== LIST OF TASKS ==
[a] Using the forum thread on Custer and Canadian cavalry, decide whether each statement agrees with it, answering yes or no and quoting the deciding words: (i) The first writer feels comfortable saying "brethren" because Joan has not commented on the topic. (ii) The second writer calls cavalry a personal strength. (iii) Canada fought a Civil War of its own.
[b] Reproduce word for word everything in the forum thread on Custer and Canadian cavalry from "Now, I‘d love" down to "message body.".

Posted by *DHall058@aol.com* on *Fri, 8 Dec 2000 21:32:23 EST*
I have to admit that I‘m very impressed by the depth of knowledge my brethren 
on the list possess about GA Custer. I‘m comfortable using the term 
"brethren" because Joan hasn‘t commented on this topic!  In so many ways, 
Custer defines what was good and flawed about the U.S. Cavalry during its 
adulthood.  
Now, I‘d love to improve my meager grasp of Canadian military history...Is 
there a legendary cavalryman in Canada‘s past that John Ford overlooked, and 
is therefore anonymous to us Yanks? 
Dave Hall
--------------------------------------------------------
NOTE:  To remove yourself from this list, send a message
to majordomo@CdnArmy.ca from the account you wish to
remove, with the line "unsubscribe army-list" in the
message body.


----------



## army (22 Sep 2002)

Posted by *"Gow" <jgow@home.com>* on *Fri, 8 Dec 2000 22:05:34 -0500*
I‘ll try and respond to that one, though cavalry is not my forte...
Canada, with an entirely different type of westward expansion, and treatment
of its native Indians, evolved very differently than the USA.  Our
philosophy of an army was more to the concept in the 1800‘s until well into
the 1900‘s that the Permanent Force was there in small number as a training
cadre for a militia that would form the Regiments and fight.
We did not have a Civil War, so no actions there for any would be spur
winners.

== STORED DATA ==
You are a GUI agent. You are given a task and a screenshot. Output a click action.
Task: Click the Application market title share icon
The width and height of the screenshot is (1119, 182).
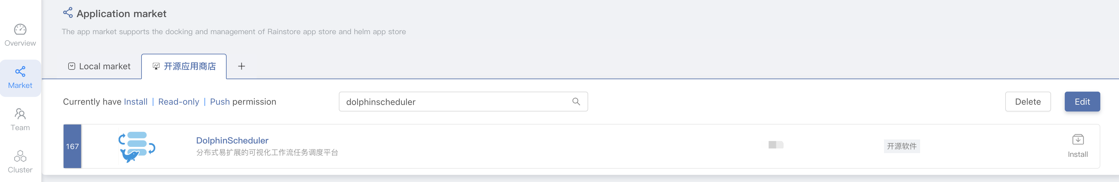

== WRITTEN ANSWERS ==
[a]
(i) Yes: "I‘m comfortable using the term "brethren" because Joan hasn‘t commented on this topic!"
(ii) No: "though cavalry is not my forte"
(iii) No: "We did not have a Civil War"

[b]
Now, I‘d love to improve my meager grasp of Canadian military history...Is 
there a legendary cavalryman in Canada‘s past that John Ford overlooked, and 
is therefore anonymous to us Yanks? 
Dave Hall
--------------------------------------------------------
NOTE:  To remove yourself from this list, send a message
to majordomo@CdnArmy.ca from the account you wish to
remove, with the line "unsubscribe army-list" in the
message body.